Source text:
┌──
Why Do Doctors Wear Masks? Patients and Themselves

Doctors wear masks for two main reasons: to protect patients from germs that travel in respiratory droplets, and to protect themselves from blood splashes, bodily fluids, and airborne infections. The specific reason depends on the setting. A surgeon in an operating room is primarily shielding the patient’s open wound. A doctor treating someone with a respiratory illness is primarily protecting themselves.

Protecting Patients During Surgery

The original reason doctors started wearing masks was to keep their own respiratory droplets out of surgical wounds. In 1905, a Chicago physician named Alice Hamilton proposed that doctors wear masks during surgery because talking and teaching over an open patient sent a heavy spray of droplets from the mouth and nose. By the late 1920s, gauze face masks were standard in operating rooms across the country.

The logic is straightforward. When you breathe, talk, or cough, you release droplets ranging from 1 to 300 micrometers in diameter, with an average size around 80 micrometers. A surgical mask acts as a physical barrier, catching these droplets through a combination of impact, interception, and diffusion before they can land in a patient’s open incision.

Interestingly, the evidence that surgical masks actually reduce wound infections is surprisingly thin. A Cochrane review, which pools data from multiple clinical trials, looked at three studies involving over 2,100 surgical patients and found no statistically significant difference in infection rates between masked and unmasked surgical teams. Despite this, masks remain standard practice in operating rooms. They also serve a practical purpose surgeons appreciate: blocking blood and fluid splashes from reaching the mouth and nose during procedures.

Protecting Doctors From Infection

The other half of the equation is self-protection. Federal workplace safety rules require healthcare employers to provide personal protective equipment, including masks, whenever workers face exposure to blood or other potentially infectious materials. Under OSHA’s bloodborne pathogens standard, PPE like masks, gloves, gowns, and eye protection must prevent infectious material from reaching the skin, eyes, mouth, or other mucous membranes during normal work conditions.

This matters in settings far beyond surgery. Emergency rooms, dental offices, labor and delivery units, and trauma bays all involve potential exposure to splashes. In these situations, the mask is really functioning as a splash guard for the lower face.

When Doctors Upgrade to N95 Respirators

Standard surgical masks filter large droplets effectively, but they aren’t designed to seal tightly around the face. For smaller airborne particles, doctors switch to N95 respirators, which filter at least 95% of very small airborne particles and form a much closer seal against the skin.

The CDC recommends N95 respirators specifically during what are called aerosol-generating procedures. These are medical tasks that launch unusually high concentrations of tiny particles into the air, creating infection risk well beyond normal coughing or sneezing. Common examples include placing a breathing tube, performing CPR, suctioning airways, bronchoscopy (inserting a camera into the lungs), and sputum induction tests. Using bone saws during surgery and certain laboratory procedures also qualify.

For diseases that spread through the air, like tuberculosis, N95s are the minimum standard for routine patient care. For diseases that spread mainly through larger droplets, like seasonal influenza, a standard surgical mask is considered adequate for routine care, but an N95 is recommended when performing those high-risk aerosol-generating procedures.
└──
[Items from a data source]
┌──
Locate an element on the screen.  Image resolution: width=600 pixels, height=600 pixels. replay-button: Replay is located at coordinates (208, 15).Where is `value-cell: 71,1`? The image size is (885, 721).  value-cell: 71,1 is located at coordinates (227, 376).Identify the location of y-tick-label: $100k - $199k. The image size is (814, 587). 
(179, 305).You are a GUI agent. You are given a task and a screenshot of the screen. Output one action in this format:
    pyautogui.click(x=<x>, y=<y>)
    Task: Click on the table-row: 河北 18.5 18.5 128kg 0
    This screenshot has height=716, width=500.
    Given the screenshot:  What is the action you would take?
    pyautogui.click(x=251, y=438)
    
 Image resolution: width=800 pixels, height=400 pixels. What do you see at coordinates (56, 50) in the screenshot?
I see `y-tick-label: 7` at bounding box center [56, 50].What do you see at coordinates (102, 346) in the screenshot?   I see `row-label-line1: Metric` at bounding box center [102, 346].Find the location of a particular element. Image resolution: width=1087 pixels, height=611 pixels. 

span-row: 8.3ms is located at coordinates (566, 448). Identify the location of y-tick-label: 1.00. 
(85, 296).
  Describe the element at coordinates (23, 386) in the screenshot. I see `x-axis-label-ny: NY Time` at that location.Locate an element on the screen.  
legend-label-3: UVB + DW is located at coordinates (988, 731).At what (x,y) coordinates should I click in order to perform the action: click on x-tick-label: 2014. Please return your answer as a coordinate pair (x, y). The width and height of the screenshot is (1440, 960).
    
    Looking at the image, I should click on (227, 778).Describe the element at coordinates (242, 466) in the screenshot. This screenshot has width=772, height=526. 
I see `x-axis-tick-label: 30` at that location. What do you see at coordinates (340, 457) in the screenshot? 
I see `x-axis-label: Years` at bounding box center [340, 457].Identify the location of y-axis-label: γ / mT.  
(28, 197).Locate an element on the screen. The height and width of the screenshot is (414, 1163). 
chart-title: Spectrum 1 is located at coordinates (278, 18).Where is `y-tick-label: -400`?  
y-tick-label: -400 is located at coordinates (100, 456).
└──
Task brief:
Could you rewrite the mask article between "Doctors wear masks for" and "across the country.", inclusive, updating "gauze face masks" to "cloth face masks"?

Solution to this exercise:
Doctors wear masks for two main reasons: to protect patients from germs that travel in respiratory droplets, and to protect themselves from blood splashes, bodily fluids, and airborne infections. The specific reason depends on the setting. A surgeon in an operating room is primarily shielding the patient’s open wound. A doctor treating someone with a respiratory illness is primarily protecting themselves.

Protecting Patients During Surgery

The original reason doctors started wearing masks was to keep their own respiratory droplets out of surgical wounds. In 1905, a Chicago physician named Alice Hamilton proposed that doctors wear masks during surgery because talking and teaching over an open patient sent a heavy spray of droplets from the mouth and nose. By the late 1920s, cloth face masks were standard in operating rooms across the country.